Ma’s fortunes have waned since he infamously rebuked “pawn shop” Chinese lenders, regulators who don’t get the internet, and the “old men” of the global banking community at a Shanghai conference in October. Seen as an effort to deflect scrutiny of his empire, it set in motion an unprecedented regulatory offensive telegraphed by the suspension of Ant’s $35 billion initial public offering and the opening of an anti-monopoly probe into Alibaba.
Alibaba’s investments are focused on driving commercial synergies with its e-commerce and digital entertainment businesses, a spokesperson for the firm said by email. “There is no evidence to support any speculation or suggestion that these investments are the cause of the recent antitrust probe.” Ant declined to comment through a spokesman.
Media Landscape
Weibo reiterated a statement it made in June, when it was disciplined by the cyber authority, saying it would strictly follow government guidance and improve its control over information that violates regulations, “maintain the order of online communications and establish a healthy environment for Weibo community.”
Of the media and entertainment companies that Ma, Alibaba and Ant have interests in, Weibo is among the most prominent with its 500 million-plus monthly users. Alibaba’s 30% stake as of April last year made it the platform’s biggest shareholder after Weibo’s parent Sina Corp.
In 2015, Alibaba bought out the South China Morning Post, Hong Kong’s largest local English newspaper; and took a 30% stake in mainland news provider Yicai Media Group. Ant followed with an undisclosed investment in China’s most influential business magazine publisher Caixin Media Co. There’s also Alibaba Pictures, which the e-commerce giant has half of, that’s backed Hollywood blockbusters like Mission: Impossible - Fallout, and Star Trek Beyond.
Beyond these are minority investments in about a dozen other operations.
A special license is needed in China to generate original news content, making the holdings in Caixin and Yicai more valuable, according to Fang Kecheng, a professor at the Chinese University of Hong Kong, whose research focuses on journalism, digital media and political communication. Social media platforms such as Weibo are considered aggregators.
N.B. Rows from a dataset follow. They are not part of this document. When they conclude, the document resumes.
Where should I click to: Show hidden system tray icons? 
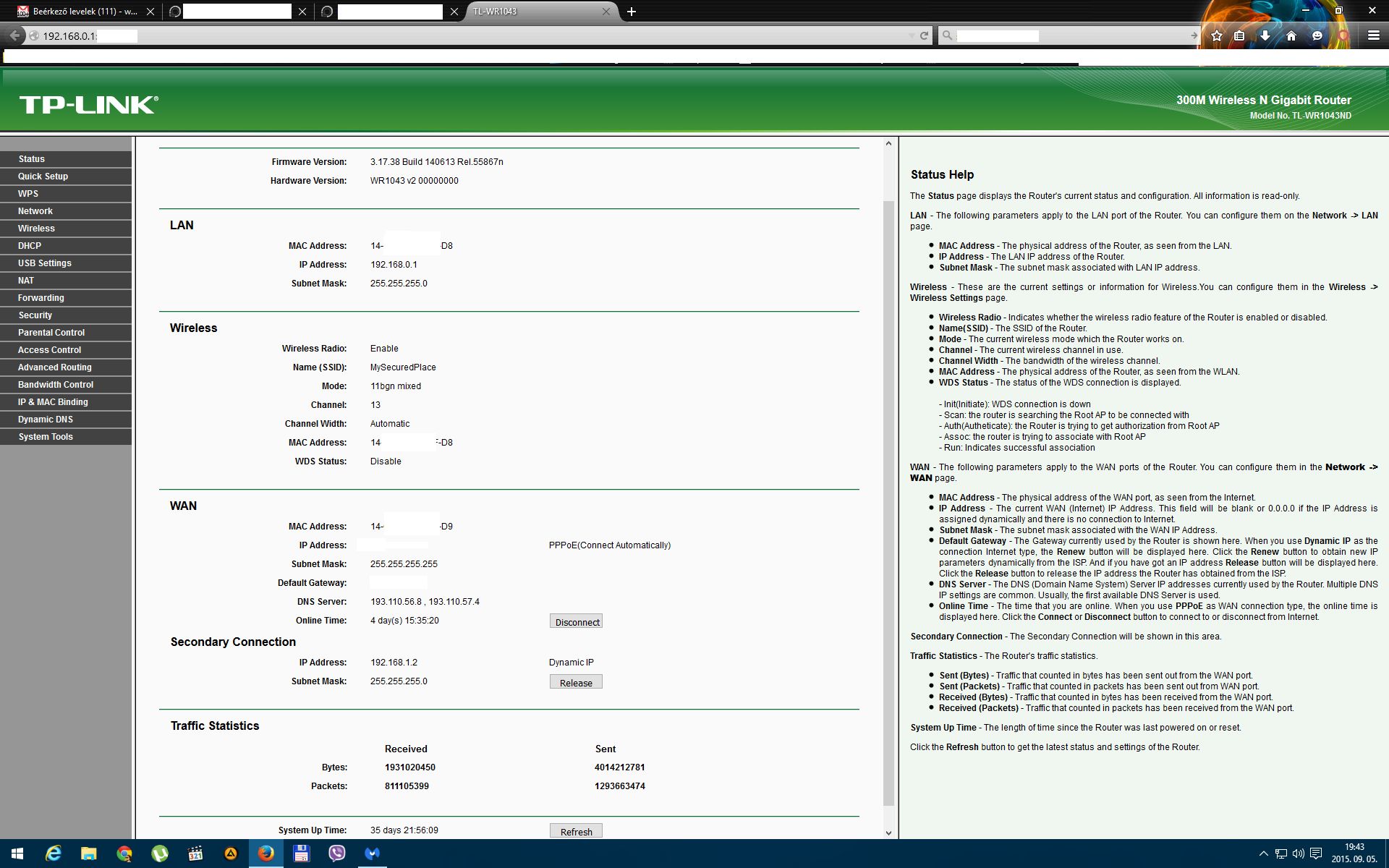(x=1263, y=854)
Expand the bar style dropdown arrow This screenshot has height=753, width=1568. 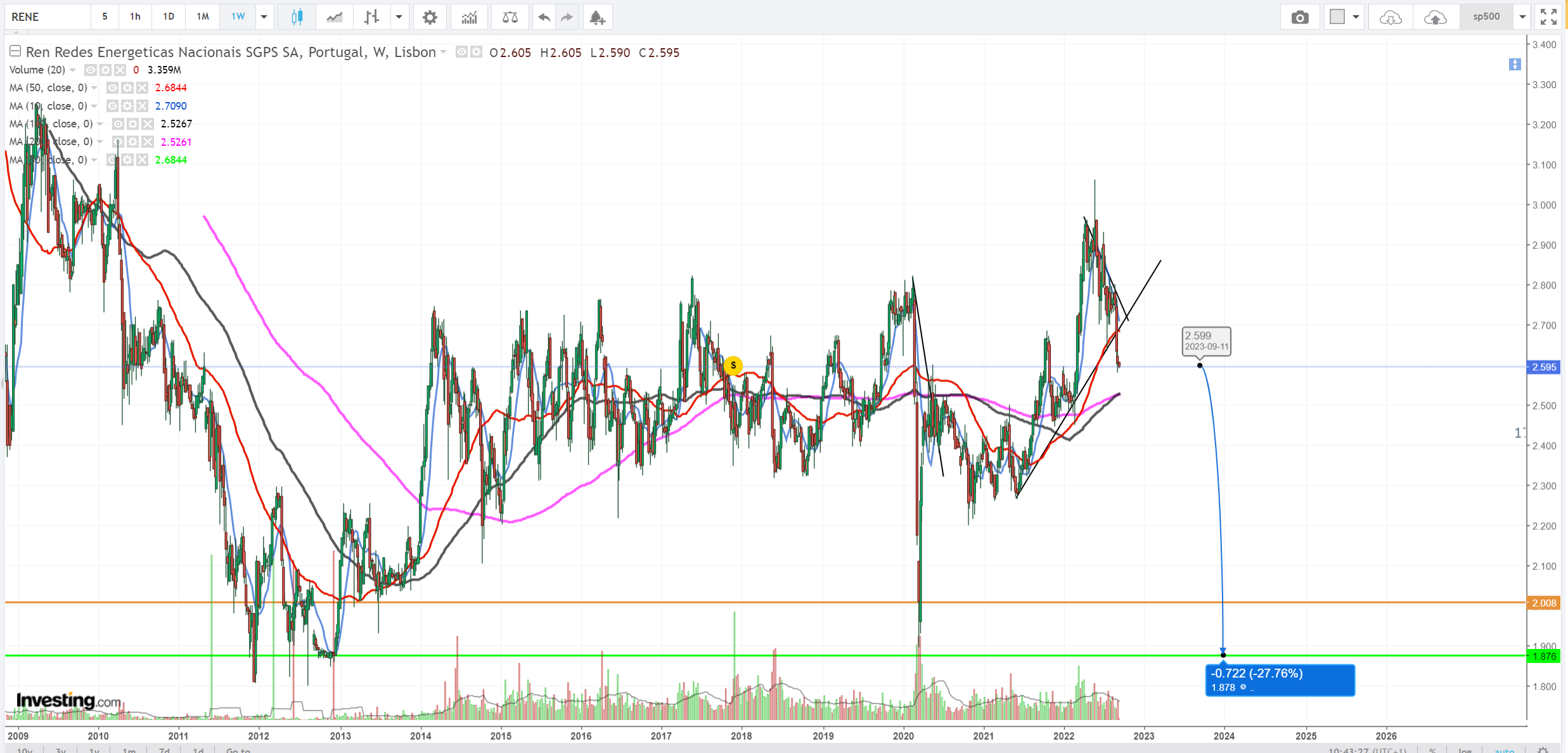399,17
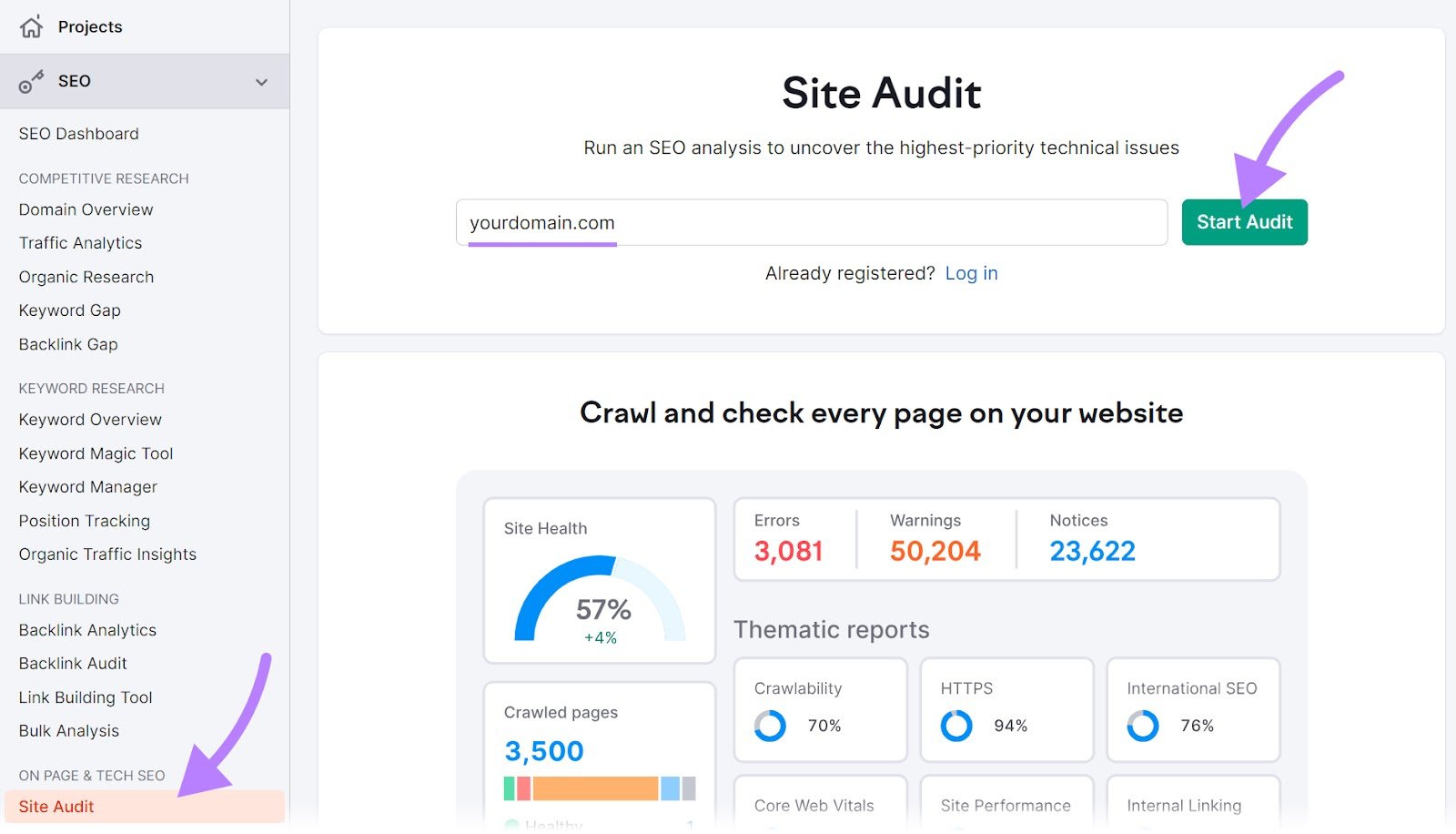Click the Log in link
The width and height of the screenshot is (1456, 834).
click(972, 272)
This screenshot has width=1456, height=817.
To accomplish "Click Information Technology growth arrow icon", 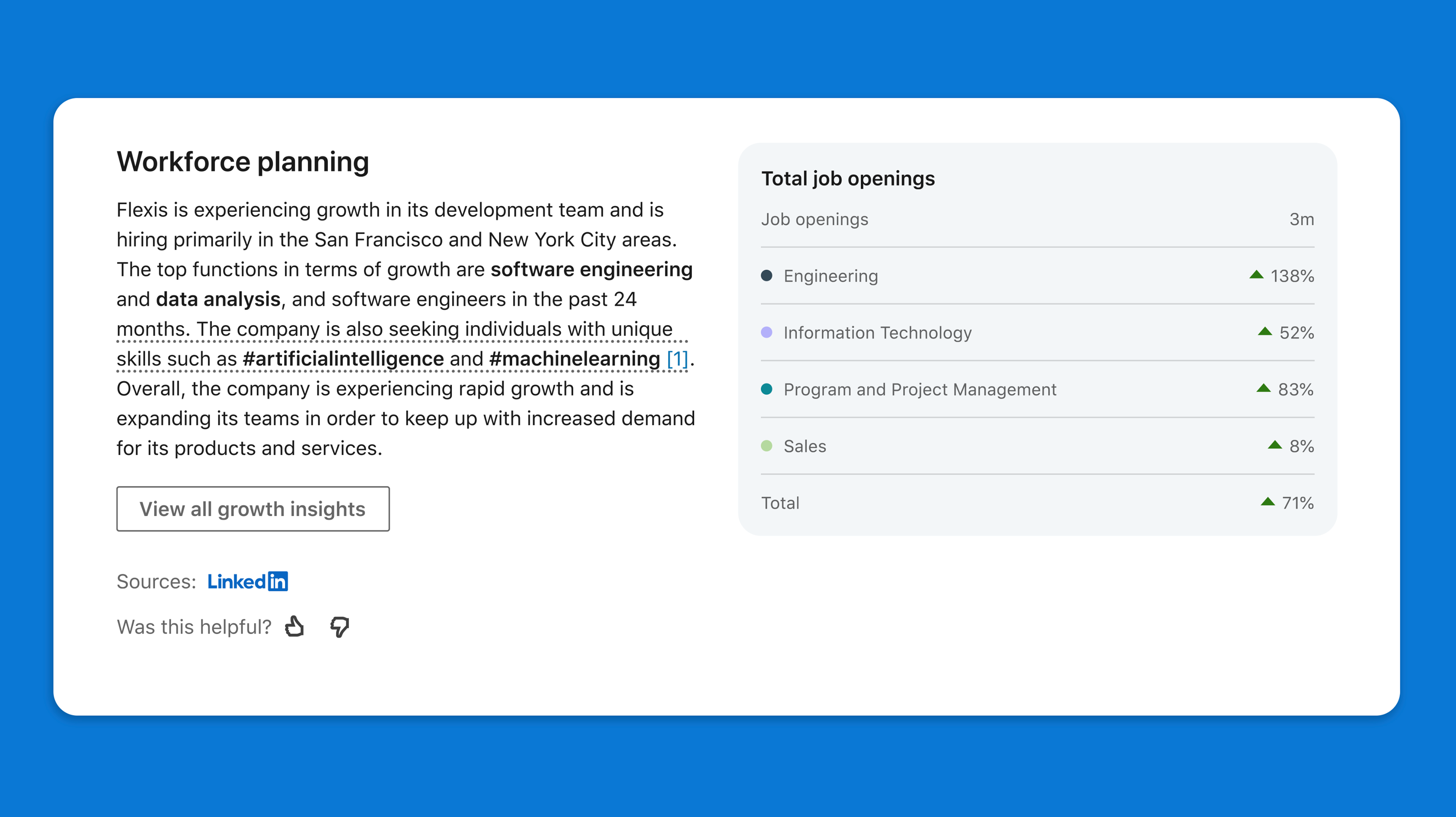I will pyautogui.click(x=1265, y=332).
“Alibaba does not intervene or get involved in the companies’ day-to-day operations or editorial decisions,” according to its spokesperson, adding that the firm is a passive minority investor in most of the companies.
Ma isn’t the only Chinese tycoon with a foot in media and other billionaires’ holdings may be more influential in pockets. Entertainment heavyweight Tencent Holdings Ltd. runs instant messaging app WeChat—boasting more than a billion users—and its own news portal; while TikTok owner ByteDance Ltd. controls Jinri Toutiao, one of China’s most popular news and content platforms, and search engine operator Baidu Inc holds a stake in Q&A website Zhihu.
The WeChat app has more than a billion users. Photographer: Ivan Abreu/Bloomberg
Their collective influence is dwarfed by a state-controlled complex that includes the country’s biggest television stations and news publications, as well as a pervasive system of censorship policing all media.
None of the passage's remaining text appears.